This picture taken at the music lab of the cite de la musique in Paris on January 17, 2020 shows the 3D-printing replica (left) a wooden transverse flute (right). (AFP/Philippe Lopez)
When Mina Jang played the same melodious tune on two different flutes behind a screen, she said the examiners grading her couldn't tell the difference.
Yet the two instruments were made in dramatically different ways.
One was a handmade version of an original early 18th-century flute crafted in 2001, while the other was made of white plastic and "cloned" using a 3D printer in 2019.
The Museum of Music in Paris, whose collection includes a 2,500-year-old flute made of a vulture bone, has recently begun experimenting with the technique in an effort to better preserve period instruments.
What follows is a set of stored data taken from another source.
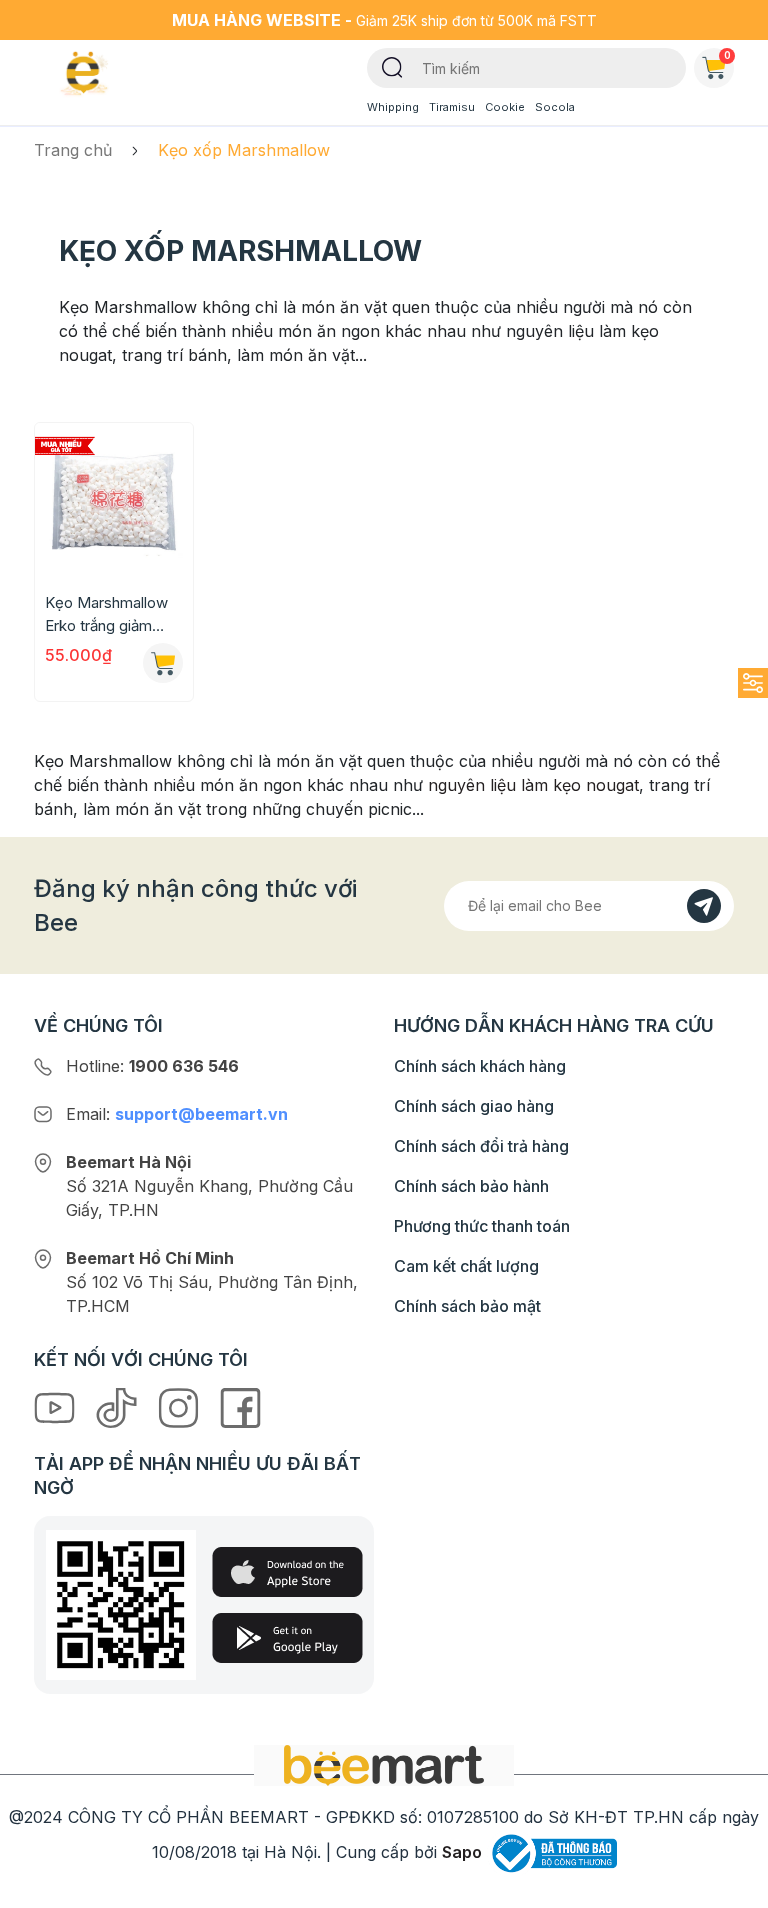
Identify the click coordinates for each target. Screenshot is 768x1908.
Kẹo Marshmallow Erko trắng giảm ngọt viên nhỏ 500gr (113, 615)
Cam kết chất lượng (466, 1266)
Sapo (462, 1852)
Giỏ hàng (727, 55)
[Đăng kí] (704, 906)
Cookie (505, 107)
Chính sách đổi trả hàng (481, 1146)
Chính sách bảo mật (467, 1306)
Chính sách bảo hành (471, 1186)
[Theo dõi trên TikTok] (119, 1407)
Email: (177, 1114)
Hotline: (152, 1066)
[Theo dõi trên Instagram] (181, 1407)
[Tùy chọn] (163, 663)
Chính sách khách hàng (480, 1066)
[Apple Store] (287, 1572)
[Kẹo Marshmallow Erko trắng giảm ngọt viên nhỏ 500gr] (114, 502)
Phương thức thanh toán (482, 1226)
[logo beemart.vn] (384, 1764)
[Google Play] (287, 1638)
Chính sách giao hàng (474, 1106)
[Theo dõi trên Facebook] (240, 1407)
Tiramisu (452, 107)
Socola (555, 107)
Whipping (393, 107)
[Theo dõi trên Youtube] (57, 1407)
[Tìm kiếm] (392, 66)
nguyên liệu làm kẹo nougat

"The idea was to find out how to rapidly obtain a copy of an instrument whilst respecting the original flute," said the 35-year-old professional flautist and researcher in baroque music, who initiated the idea.
Before being printed, the carefully copied 18th-century flute was x-rayed to identify its precise characteristics.
The original it was based on was made by the celebrated French composer and instrument maker Jacques-Martin Hotteterre and is today preserved behind glass at the museum.
Musical time travel
3D printing has advantages over handmade instruments, taking just 24 hours to make, compared to a month in a workshop, and costing hundreds instead of thousands of euros.
But Stephane Vaiedelich, in charge of the museum's laboratory which worked with other partners on the project too, says the move is purely about conserving musical heritage.
"3D printing isn't about replacing instrument makers," he told AFP.
"The idea is to recreate a historical instrument so that the public can appreciate its sound and to revive an important heritage.
"It's an extraordinary way of travelling through time and recapturing old repertoires," he said, adding that a second flute had also been cloned.
While 3D printing has become increasingly popular in different sectors over the last 20 years, including for reproducing instruments, Vaiedelich said the museum believed it was the first to experiment with the 3D reproduction of old instruments, using a scientific approach.
A few orchestras play using original instruments from the period, such as the French group Les Siecles (The Centuries), but wind instruments struggle to withstand humidity.
"It expands wood and can break" the instruments, Vaiedelich said.
The museum chose to copy a transverse flute, precisely because -- unlike an oboe -- most of the musician's breath passes outside the instrument.
"The material has less of an impact on the timbre," Vaiedelich said.
Using plastic for the 3D reproduced instruments also raises environmental issues. Vaiedelich said the ideal would be to print using recycled materials.
Fanny Reyre Menard, vice-president of the trade union grouping together makers and repairers of instruments, said the material used was the only downside.
"For craftsmen, plastic cannot be compared to wood," she said.
"A wooden sound box is fundamental for a violin."
On the whole though, Menard said that 3D printing presented an opportunity.
"It's not a danger, but rather a very good tool for sharing information and prototypes between craftsmen," she said.
Instruments sometimes need to be customized for musicians with different needs.
"Some parts are improved when adapted, for example chin rests for violins or mouthpieces on wind instruments," said Menard.
"If I find a form that interests me, I send a file to a colleague and he prints it. It's great."